For drug czar John Walters, the White House’s decision to drop the controversial ads has to be particularly embarrassing. Walters inherited the $195-million-per-year program, dubbed the “National Youth Anti-Drug Media Campaign,” after assuming office in late 2001. (Congress initially funded the program with a five-year $1.2 billion appropriation in 1998.) Almost immediately, he lobbied to shift the content of the campaign’s PSAs from drug-abuse-associated health risks to the administration’s questionable claim that recreational drug use aids terrorism.

At Congressional hearings last summer, Walters promised that his abrupt change in direction would yield positive results among target audiences within six months. “I can show you … by this fall that if I make the changes I want, you’ll see the results you want,” Walters said, adding that he’d “live by the results,” whatever they might be.

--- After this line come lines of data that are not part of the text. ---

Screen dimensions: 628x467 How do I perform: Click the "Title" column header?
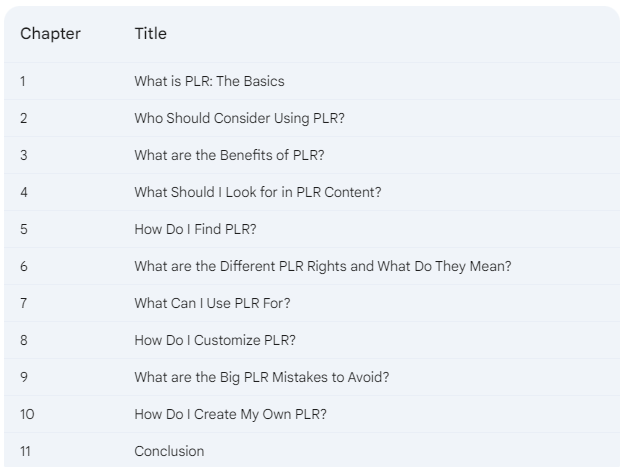[150, 34]
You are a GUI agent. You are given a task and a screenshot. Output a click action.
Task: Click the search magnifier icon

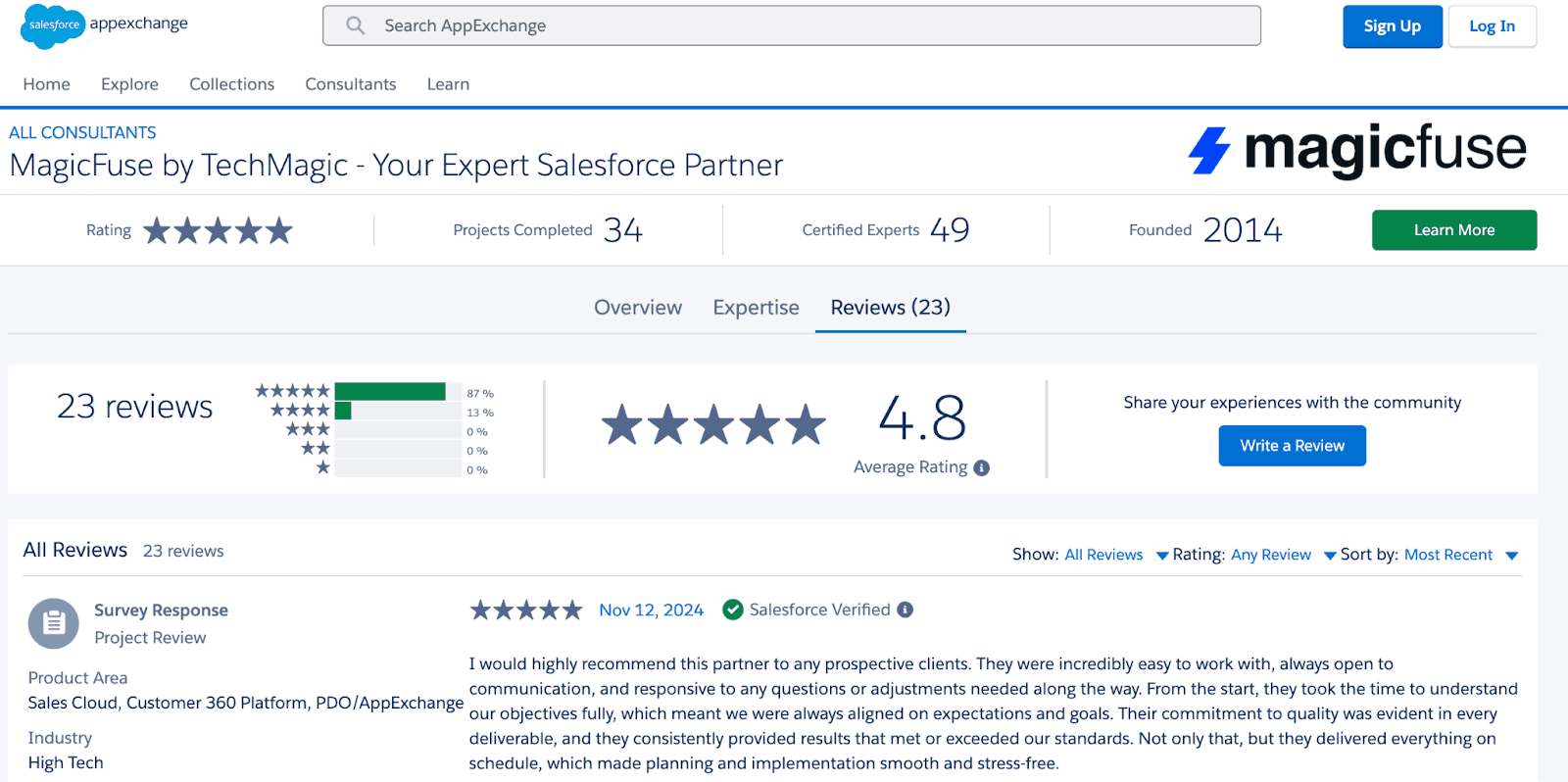[x=356, y=25]
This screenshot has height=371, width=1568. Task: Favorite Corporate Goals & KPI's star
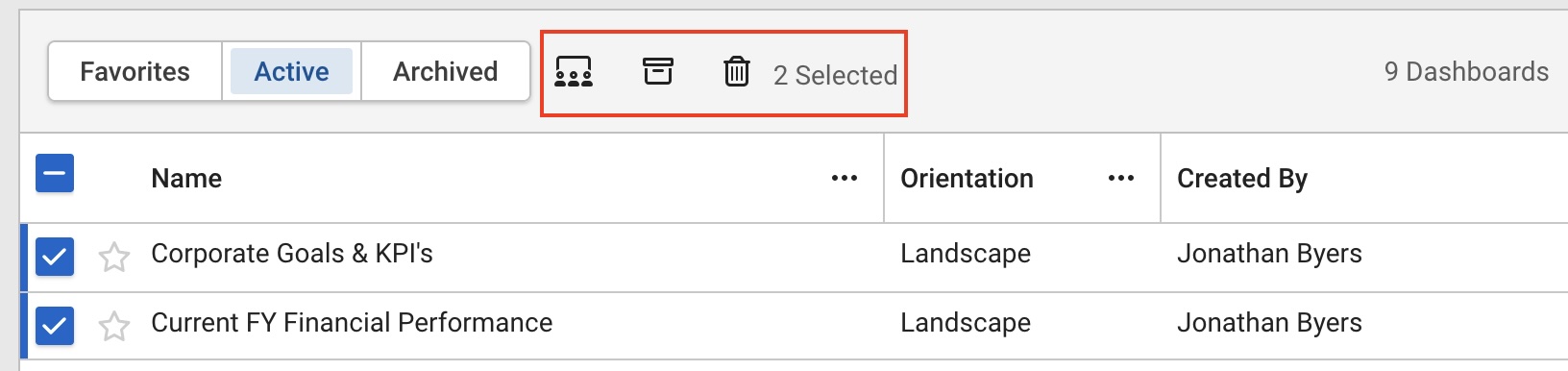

The results could not have been worse. According to an evaluation of the ads completed last November by the firm Westat Inc. and the Annenberg Public Policy Center of the University of Pennsylvania, there were “no statistically significant … improvements in beliefs and attitudes about marijuana use between 2000 and the first half of 2002” attributable to the multi-million-dollar ad campaign. The review was the fifth semiannual evaluation of the campaign since its inception and the first since the introduction of Walters’s much-hyped drugs-and-terror ads. In addition, reviewers noted that those teens who were more exposed to the campaign tended to “move more markedly in a ‘pro-drug’ direction as they aged than those who were exposed to less.”

The November evaluation proved not only to be the death knell for the drug czar’s pet project, but also for Westat and Annenberg’s tumultuous relationship with the White House. As part of the Bush administration’s decision to deep-six the drugs-and-terror ads, the feds also announced that they would cease funding the $8 million biannual evaluations, which had consistently been critical of the “National Youth Anti-Drug Media Campaign.” Testifying before Congress last June, Robert Hornick of the Annenberg School of Communication called the negative results among the worst in the history of large-scale public communication campaigns.

Nevertheless, despite the PSA’s abysmal performance, the White House continues to back its overall anti-drug media campaign and is asking Congress to re-fund the program with a new five-year appropriation, which includes a $90 million funding boost. Congress would be wise to scrap the program altogether.

Audiences rejected the White House’s drugs-and-terror premise because they saw it for precisely what it was: government propaganda. It’s likely that any future federal ad campaign will just be more of the same and elicit a similar negative reaction from the public.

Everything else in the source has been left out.